In the educational setting, the question of how art communicates, may be more pressing than elsewhere. Assuming that art is a form of communication, one must ask what language or mode of address students at an institution educating artists, are taught. What defines that language or mode of address outside its institutional frameworks, or to put it differently, what does the student take with her or him?
Klas Erikssons work LOGOTYPE addresses these questions on multiple levels. In the work we see the artist facing the camera, being tattooed on the back of his right shoulder by a tattoo-artist. The film patiently follows the work of the tattoo-artist and the nervous twitches on the face of Klas Eriksson. Finally it cuts to a view from the opposing angle, showing the nearly finished tattoo, which is of the seal of the Royal Swedish Academy of Arts, the educational institution that the artist is attending.
The act of the artist in the work is an act of branding. Not unlike that of institutions such as the Royal Swedish Academy of Arts, in approving the status of its graduates as artists by royal insignia. Secondly, the act of the artist is a crime, because it is illegal to reproduce royal seals and insignia in Sweden. This conflict with the law testifies to the logic of exclusiveness, branding and privilege that the power of the system rests on, while maybe also asserting a fundamental deviousness of artistic practice (even more so in that Klas Eriksson paid for the tattoo with production-money from the academy).
On the whole, the actions of the artist might strike the viewer as slightly overblown, baffling and somewhat meaningless. One wonders what Klas Eriksson is hoping to achieve by getting a tattoo and committing a crime at the same time, going through such pain, risk and effort, seemingly to very little concrete result.

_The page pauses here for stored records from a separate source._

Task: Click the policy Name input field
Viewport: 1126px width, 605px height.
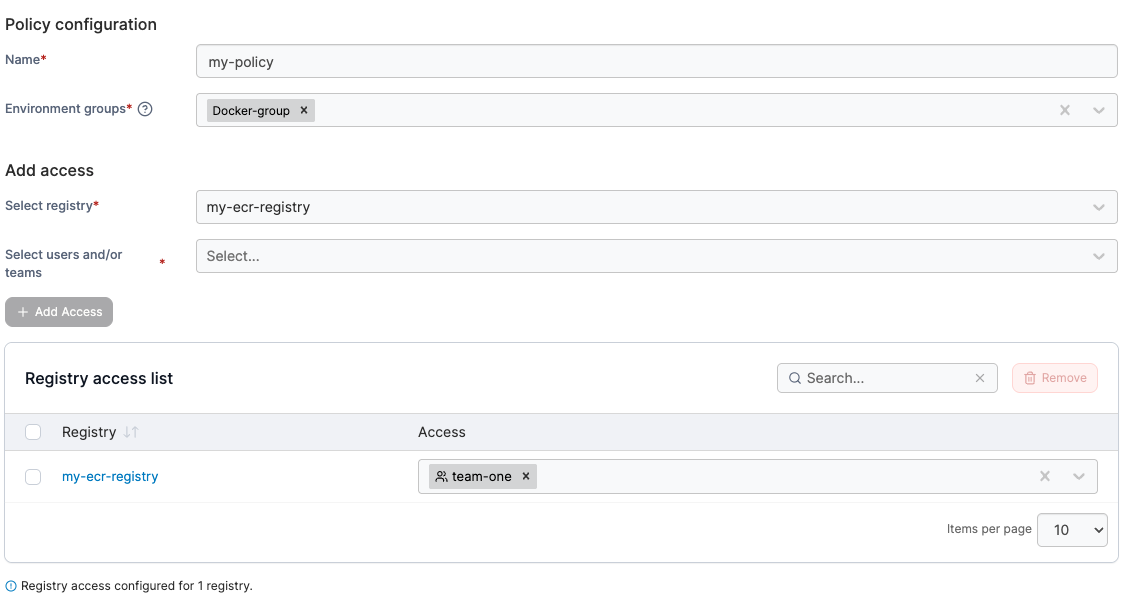Action: click(656, 61)
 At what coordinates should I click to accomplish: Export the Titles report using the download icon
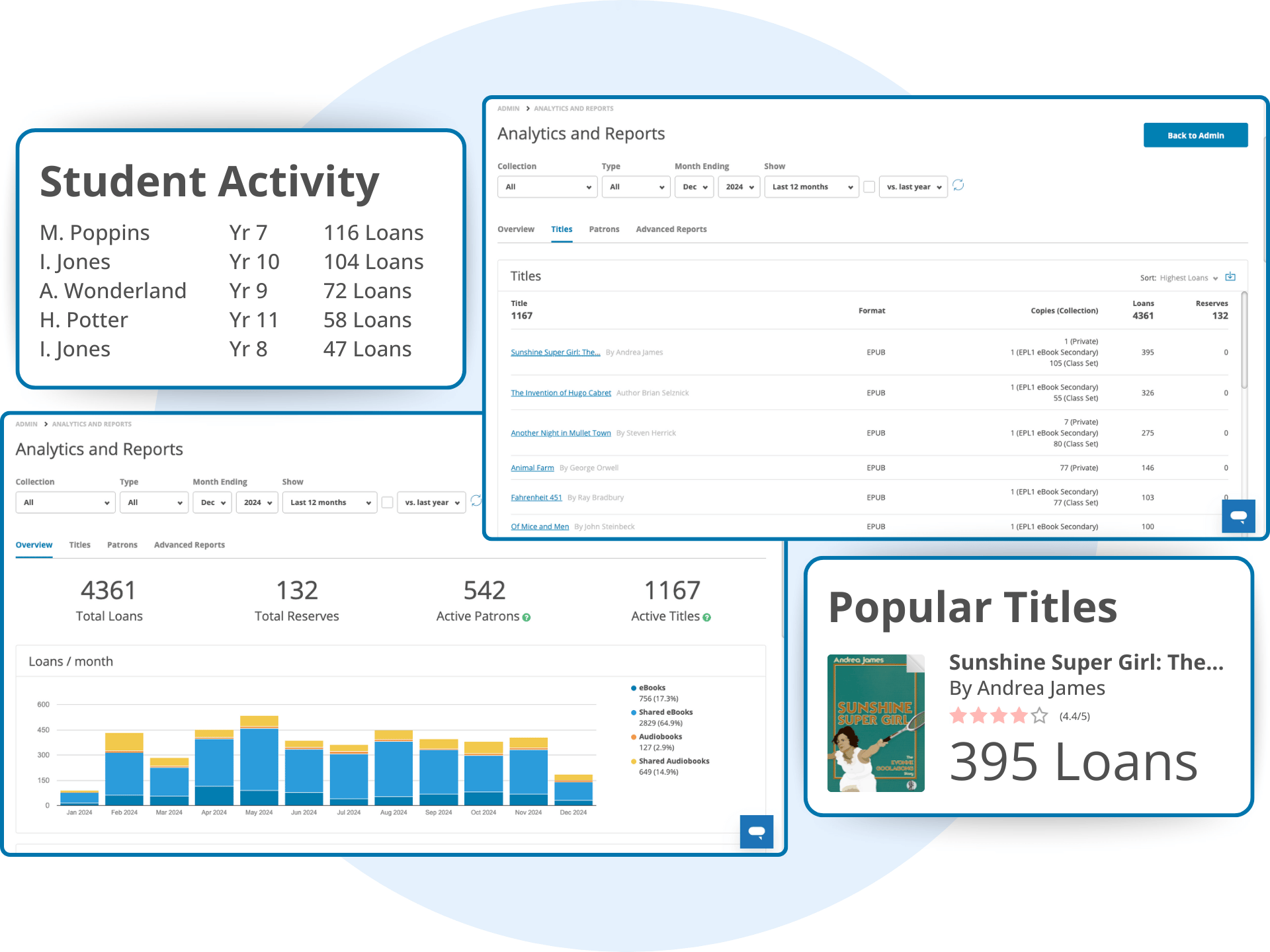pyautogui.click(x=1230, y=277)
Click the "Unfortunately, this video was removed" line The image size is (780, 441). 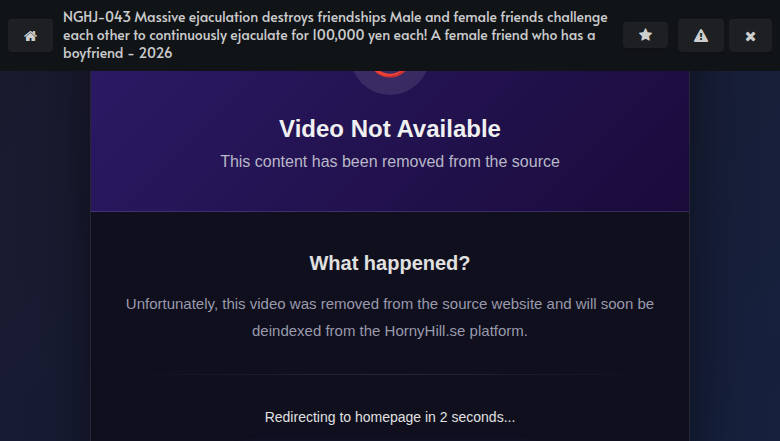390,304
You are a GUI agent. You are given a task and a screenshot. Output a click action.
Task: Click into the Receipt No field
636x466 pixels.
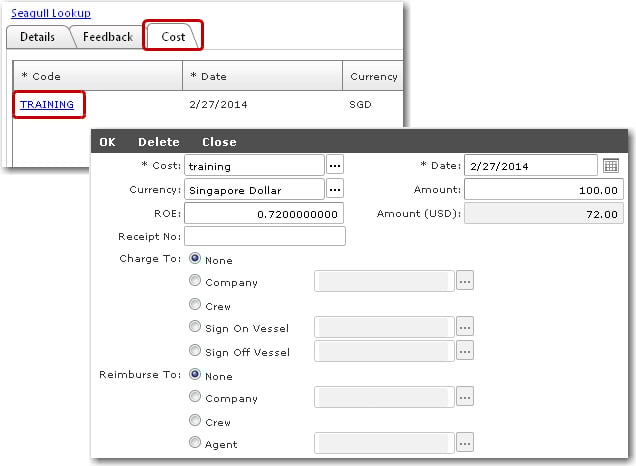[x=265, y=236]
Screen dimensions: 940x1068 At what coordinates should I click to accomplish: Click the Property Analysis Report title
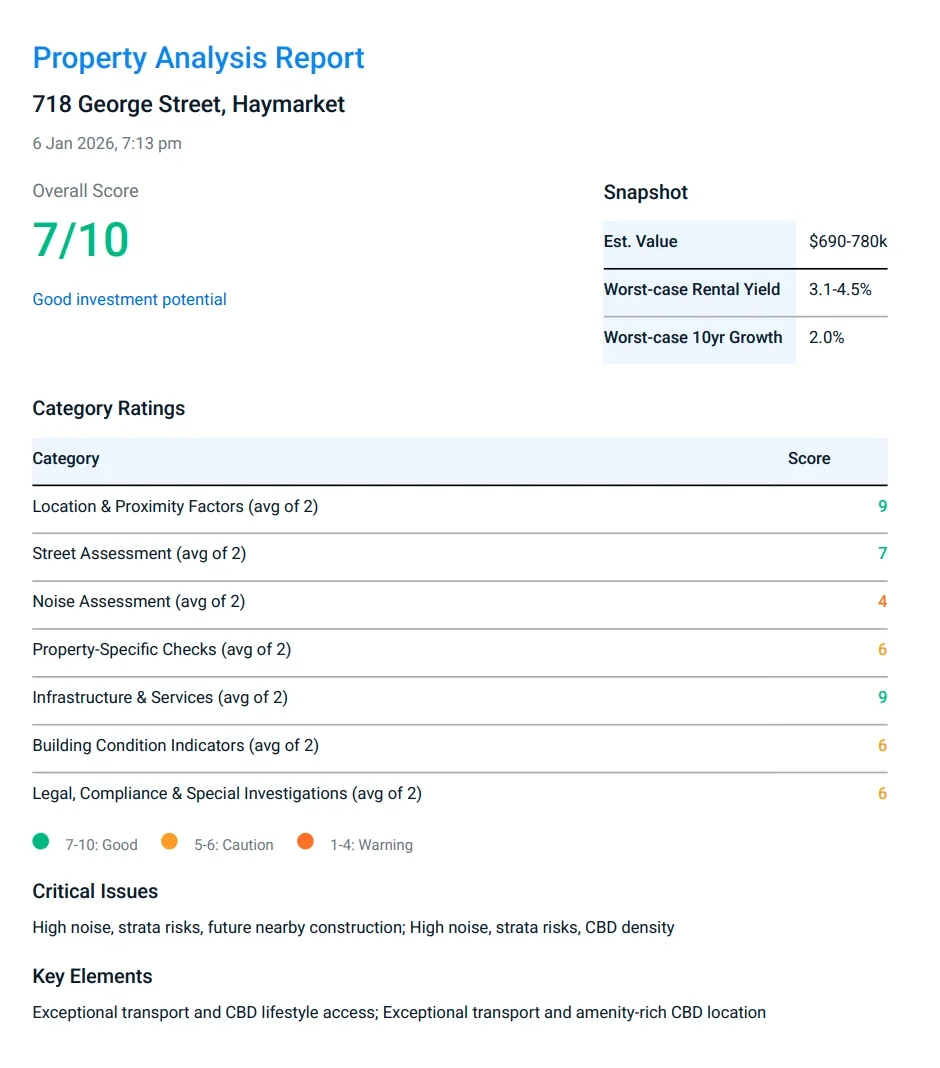click(198, 58)
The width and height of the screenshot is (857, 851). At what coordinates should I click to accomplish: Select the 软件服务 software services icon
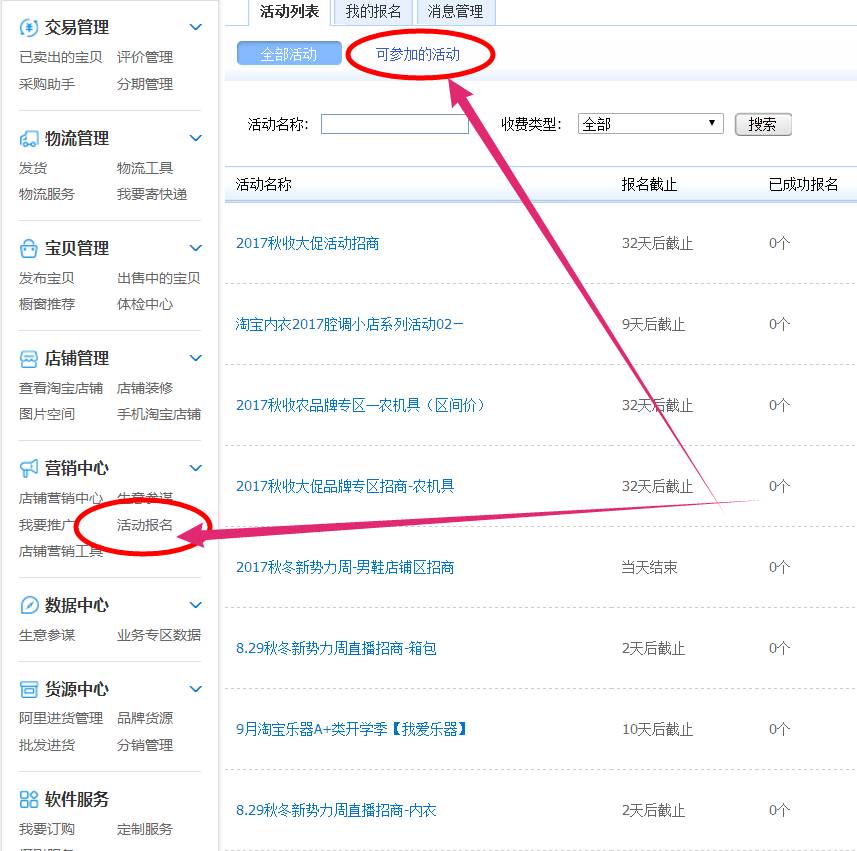[x=28, y=798]
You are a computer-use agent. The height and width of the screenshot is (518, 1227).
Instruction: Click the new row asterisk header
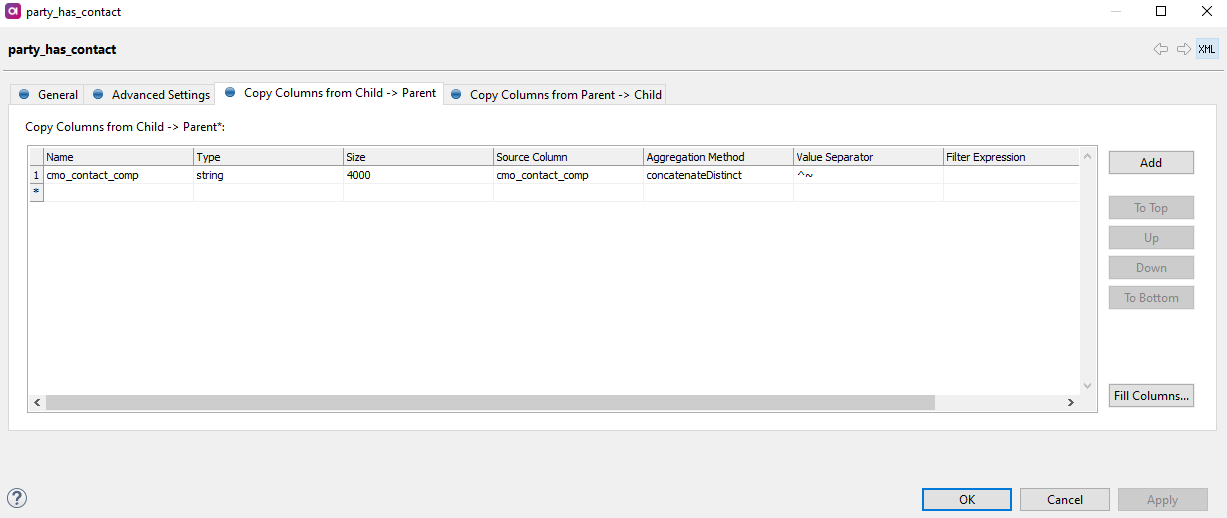pos(36,192)
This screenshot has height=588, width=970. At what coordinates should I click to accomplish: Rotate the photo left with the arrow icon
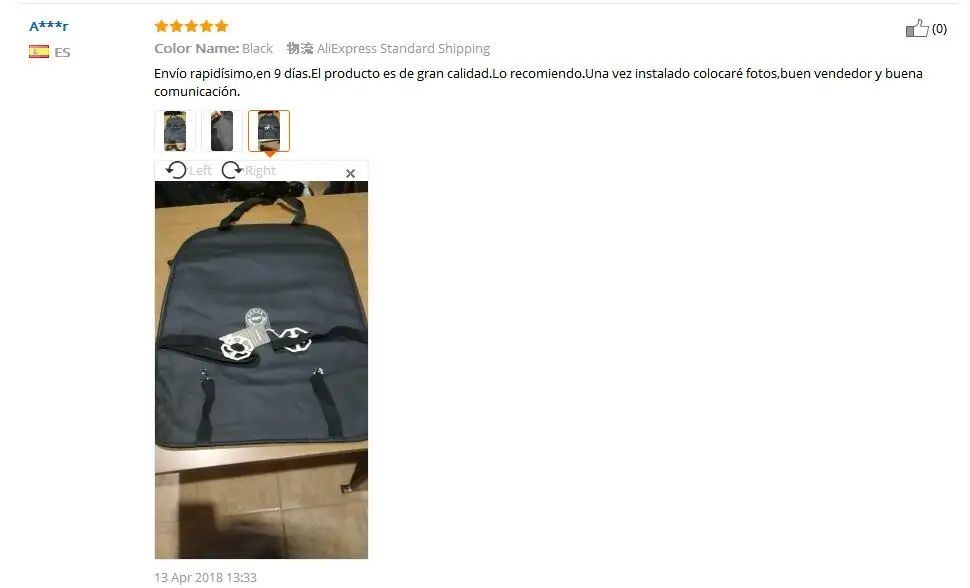click(x=176, y=170)
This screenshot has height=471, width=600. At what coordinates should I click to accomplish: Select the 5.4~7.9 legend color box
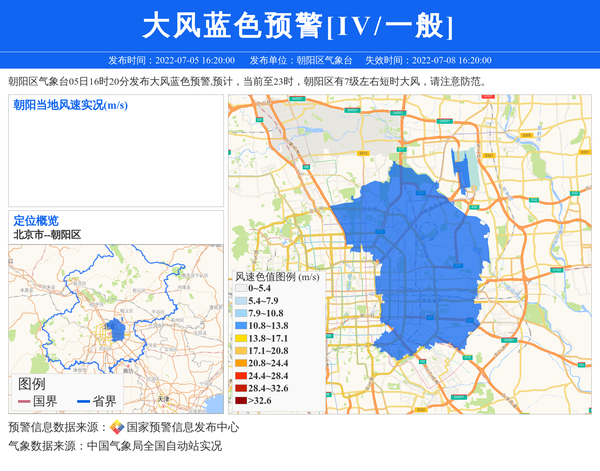pos(240,301)
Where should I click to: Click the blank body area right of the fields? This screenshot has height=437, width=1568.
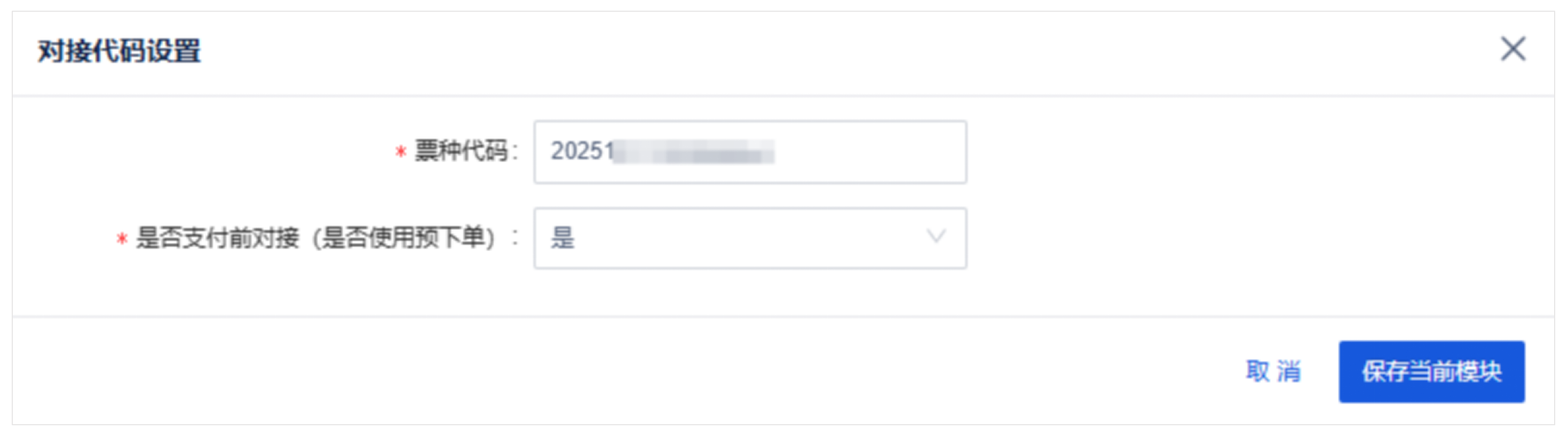pos(1260,195)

To return to the beginning of this text, LOGOTYPE borrows a recognizable narrative structure of a gag or one-liner. It stays with a situation long enough for us to feel familiar with it, and then releases more information, which will surprise and amuse us. This is a sort of timed release or withheld release, that is also characteristic to gesture. In fact gesture is very similar to gags and one-liners, except that gesture applies to a wider range of uses and is not exclusively funny. Gesture has a persuasive power that does not work by logic, consequence or intimidation, rather it is a language or mode of address that works by its non-lingual quality. Like the actions of the artist in the present work, gesture is always slightly overblown, meaningless and a little bit mute. It is in the muteness that it becomes autonomous, it offers resistance and thereby gains a life of its own. This mechanism of power is neither democratic or subversive by definition, if anything it is illicit, irresponsible and in that sovereign.
As such, more than offering a critique, Klas Erikssons action, in its criminal meaningless-ness, offers a critical consideration of notions of sovereignty and autonomy in art and art-education.